Record list ::
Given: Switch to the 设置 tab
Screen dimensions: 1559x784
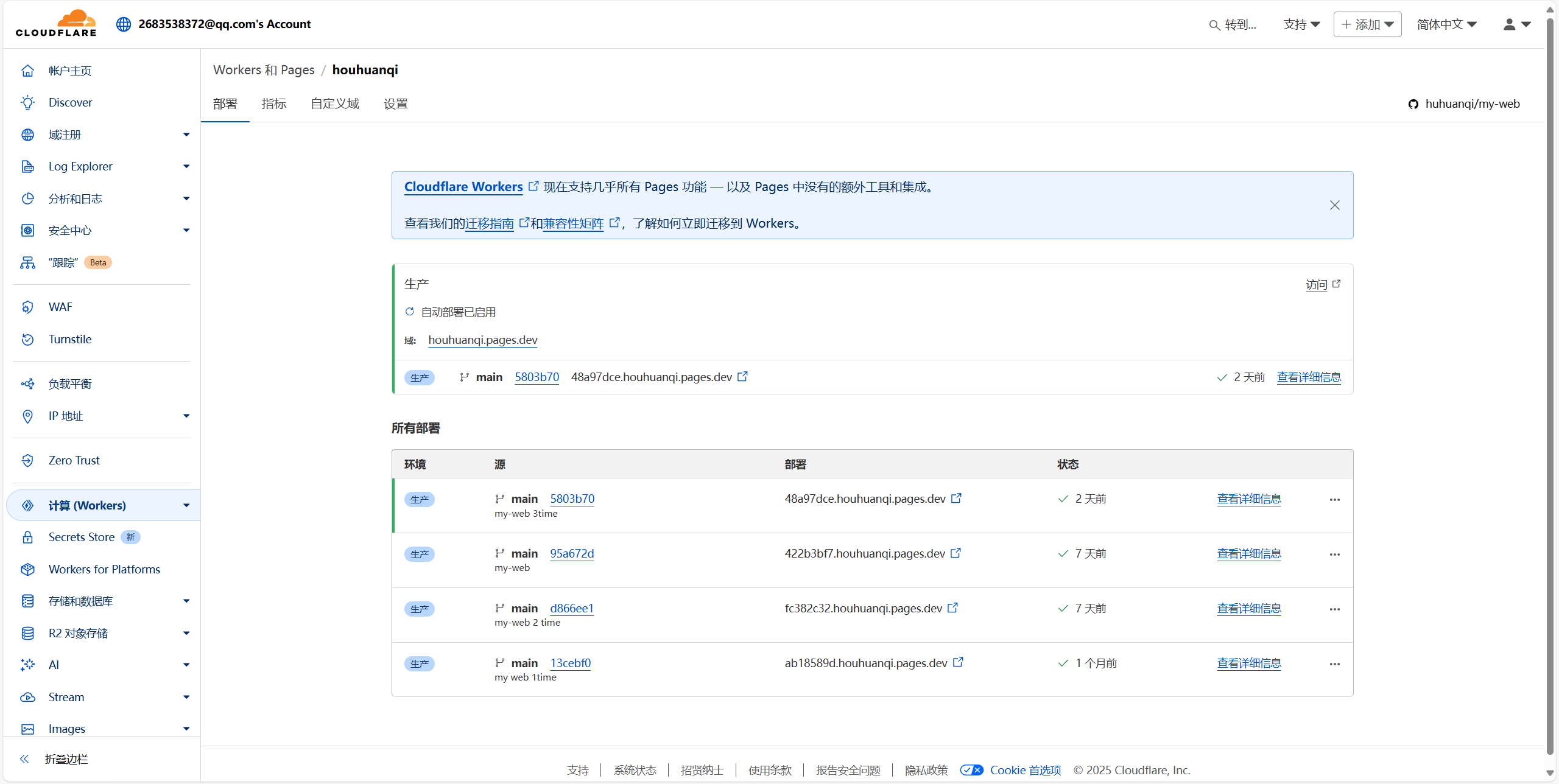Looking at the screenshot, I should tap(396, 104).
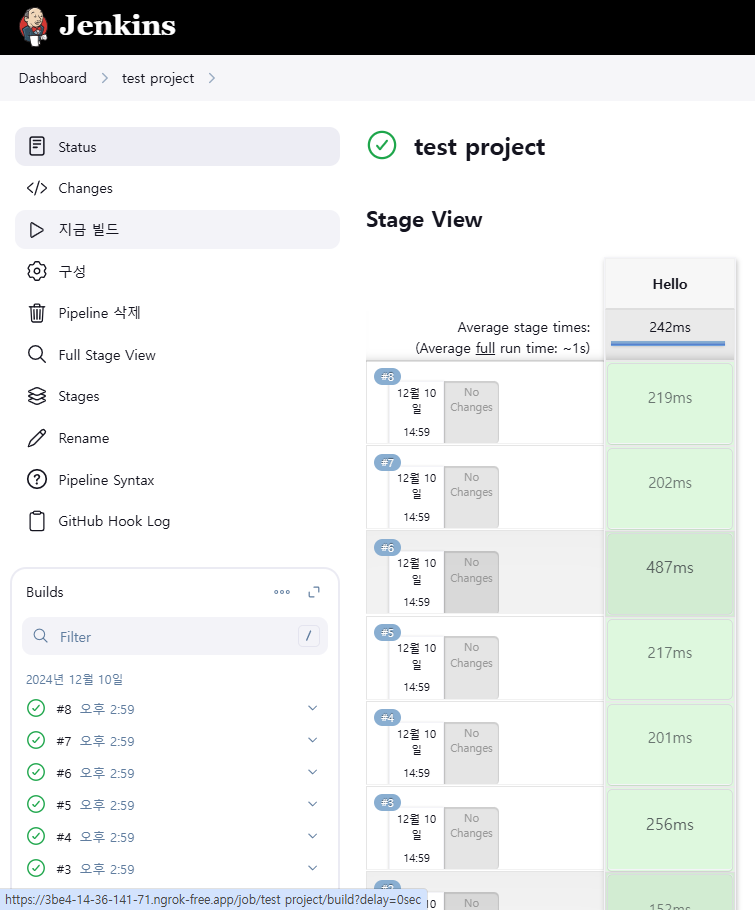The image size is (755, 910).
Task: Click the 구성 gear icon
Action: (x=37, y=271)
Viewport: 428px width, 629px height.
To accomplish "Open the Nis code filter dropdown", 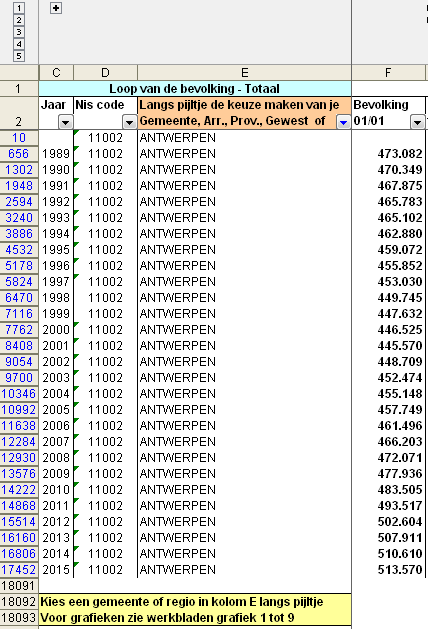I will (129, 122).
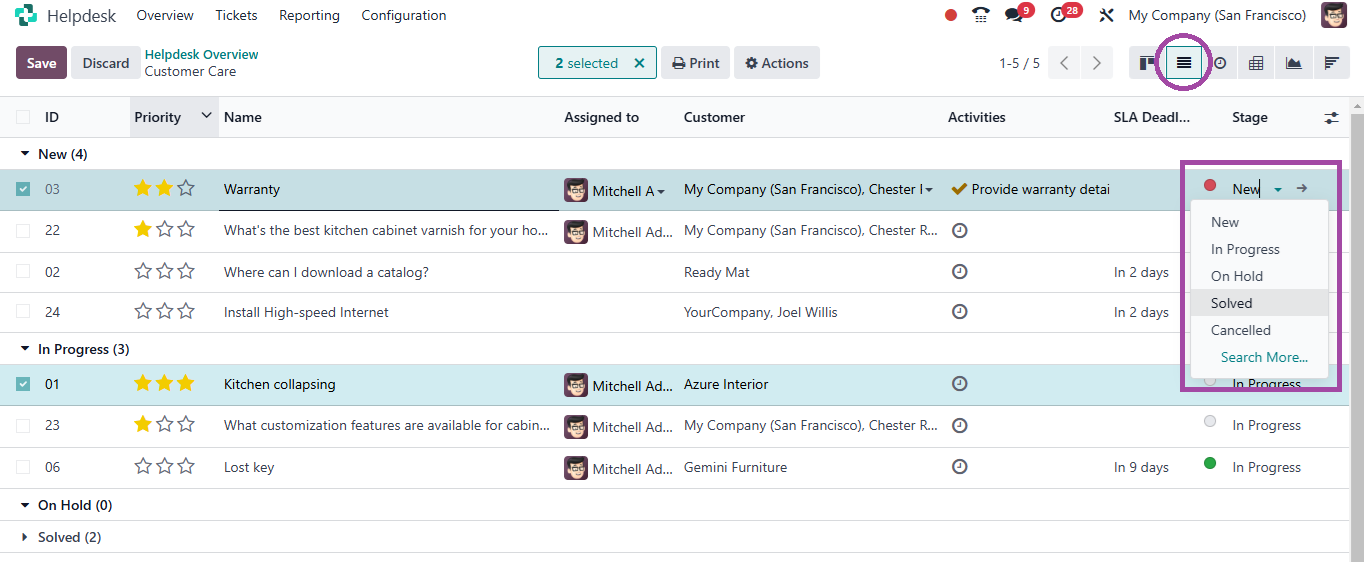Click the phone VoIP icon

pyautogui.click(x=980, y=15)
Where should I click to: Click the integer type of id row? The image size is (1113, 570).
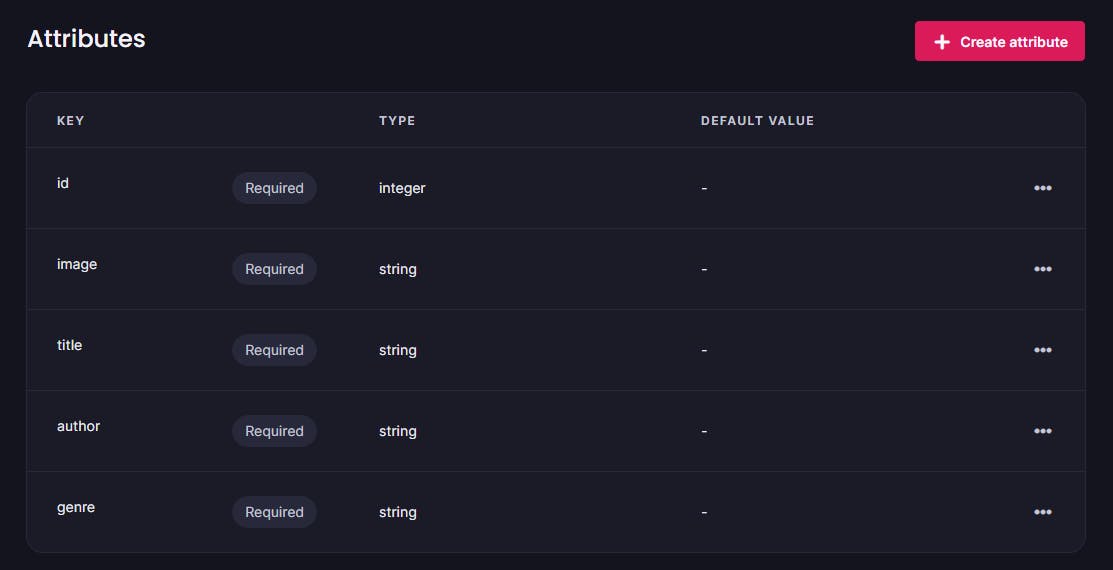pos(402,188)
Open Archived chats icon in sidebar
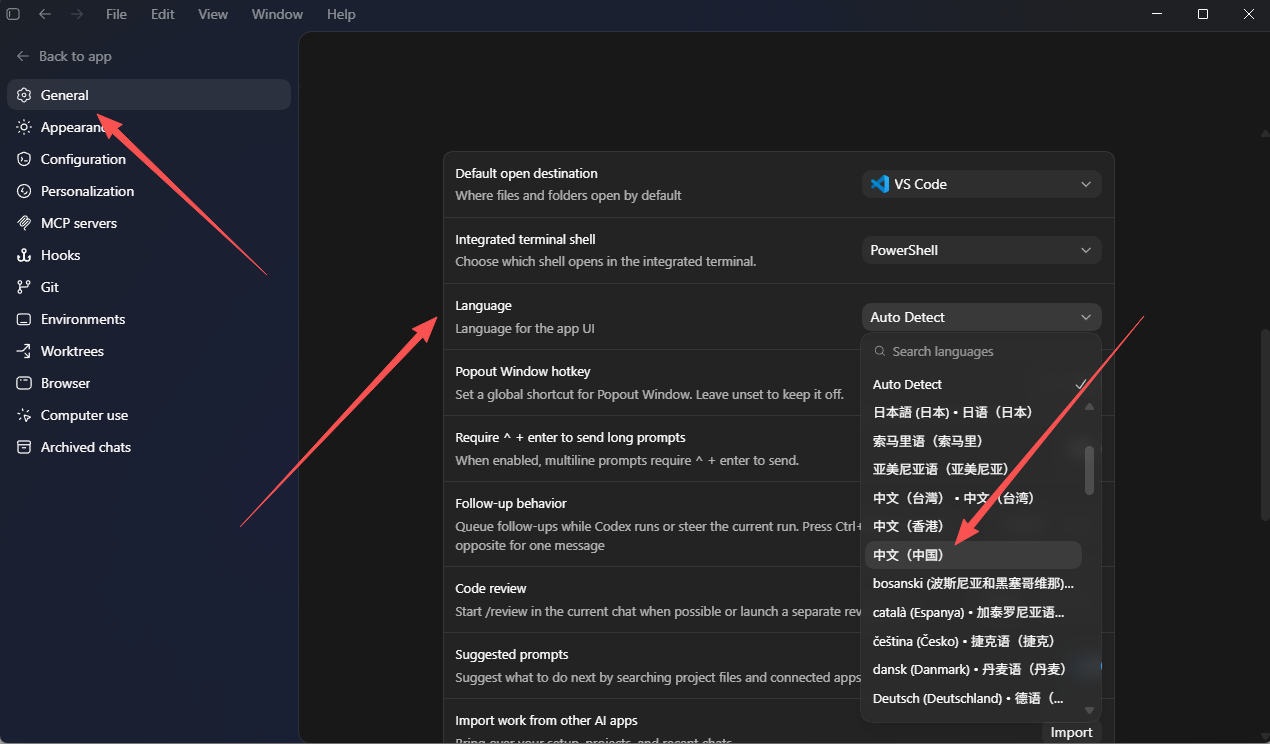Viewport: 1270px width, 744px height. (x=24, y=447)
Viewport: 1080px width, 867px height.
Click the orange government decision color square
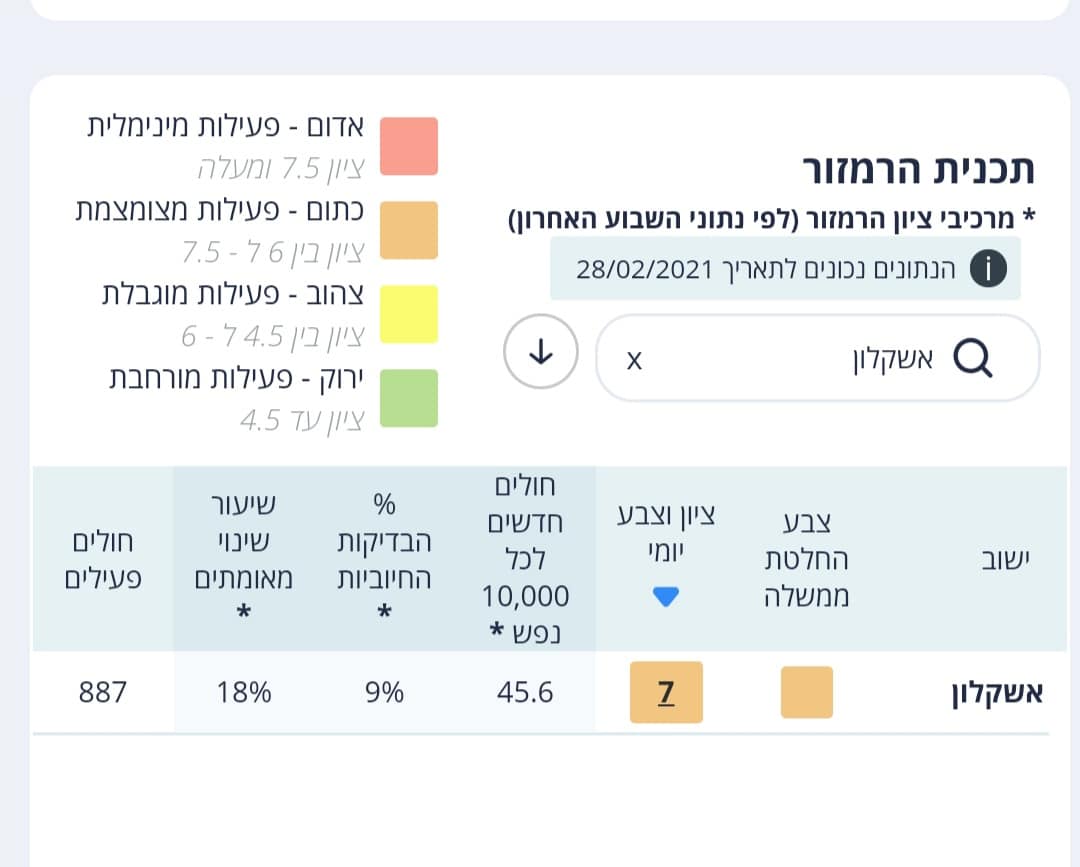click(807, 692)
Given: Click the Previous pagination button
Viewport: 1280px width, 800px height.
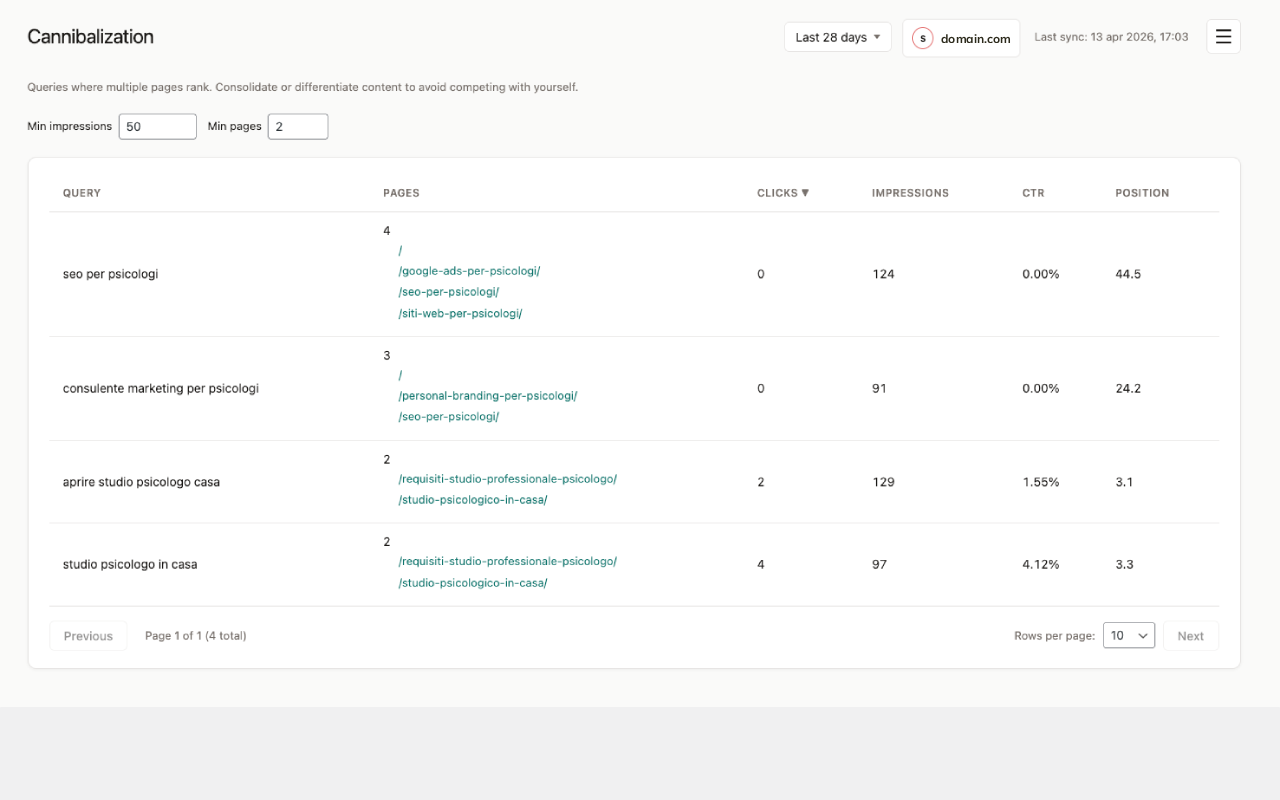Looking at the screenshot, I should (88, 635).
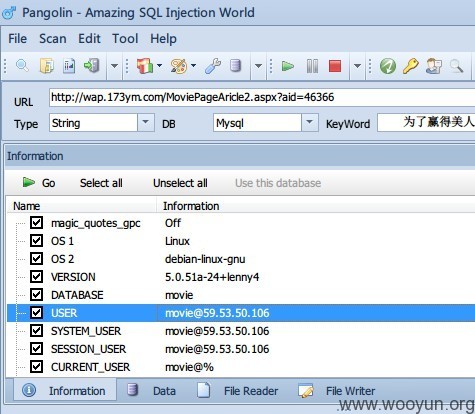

Directions for this task ::
Arrange the records from the line containing "Where should I" through the end of the records as a Markdown table with the columns Row and Line, one numbered row per line. Skip blank lines and leave the pictures out.

Task output ::
| Row | Line |
|---|---|
| 1 | Where should I click to: Click the integer type of id row? The image size is (1113, 570). |
| 2 | pos(402,188) |
| 3 | Open Archived chats icon in sidebar |
| 4 | Viewport: 1270px width, 744px height. (x=24, y=447) |
| 5 | Viewport: 1080px width, 867px height. |
| 6 | Click the orange government decision color square |
| 7 | click(807, 692) |
| 8 | Given: Click the Previous pagination button |
| 9 | Viewport: 1280px width, 800px height. |
| 10 | Looking at the screenshot, I should (88, 635). |